Figure 6.10: Double differential multiplicity distributions of charged particles plotted as a function of azimuthal angle $\zeta$ (with different symbols representing different rings) and of pseudorapidity $\eta$ (with different symbols representing different sectors). The $\zeta$ and $\eta$ are in the aligned coordinates.
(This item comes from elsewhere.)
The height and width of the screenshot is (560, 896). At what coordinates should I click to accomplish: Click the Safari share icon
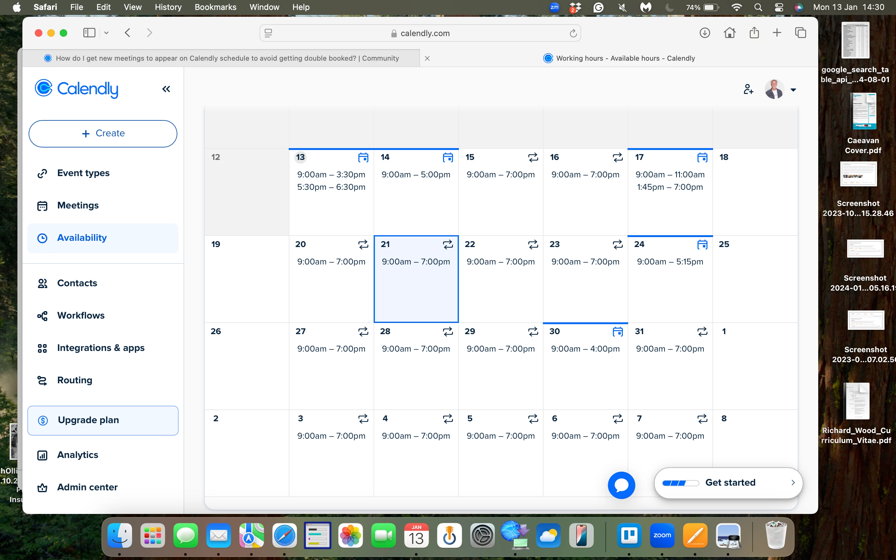pos(754,33)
The double differential multiplicity data (Fig. 6.10) illustrate the quality of the detector operation, calibrations (Section 6.3), geometrical alignment and Jacobian correction (Section 6.4). The data set is composed of two pieces, obtained by switching the magnetic field polarity: run 3192 is used for sectors 9 to 24 (range of $\pi/2<\zeta<3\pi/2$); run 3151 is used for sectors 1 to 8 and 25 to 32 (range of $0<\zeta<\pi/2$ and $3\pi/2<\zeta<2\pi$). The reason to disregard one side of the detector is additional occupancy due to $\delta$-electrons, as was explained in section 6.2. Figure 6.10 demonstrates the quality of alignment as well, since the $\eta$ and $\zeta$ along the horizontal axes are the aligned coordinates. Any geometrical offset of the detector makes acceptances of different pads non-equal and dependent on the pad position. The acceptance of each pad has been calculated in the aligned coordinates, and the $\,d^2N/\,d\zeta\,d\eta$ uses the actual acceptances $\,d\zeta$. The shape of the $\zeta$ dependence of $\,d^2N/\,d\eta\,d\zeta$ (left panel of Fig. 6.10) is flat as it should be for an event ensemble with no reaction plane selection. The $\eta$ dependence (right panel of Fig. 6.10) shows increasing multiplicity towards midrapidity, as is expected. The absolute value of $\,d^2N/\,d\zeta/\,d\eta$ includes a correction for the channel cross-talk, discussed in Subsection 6.5.5.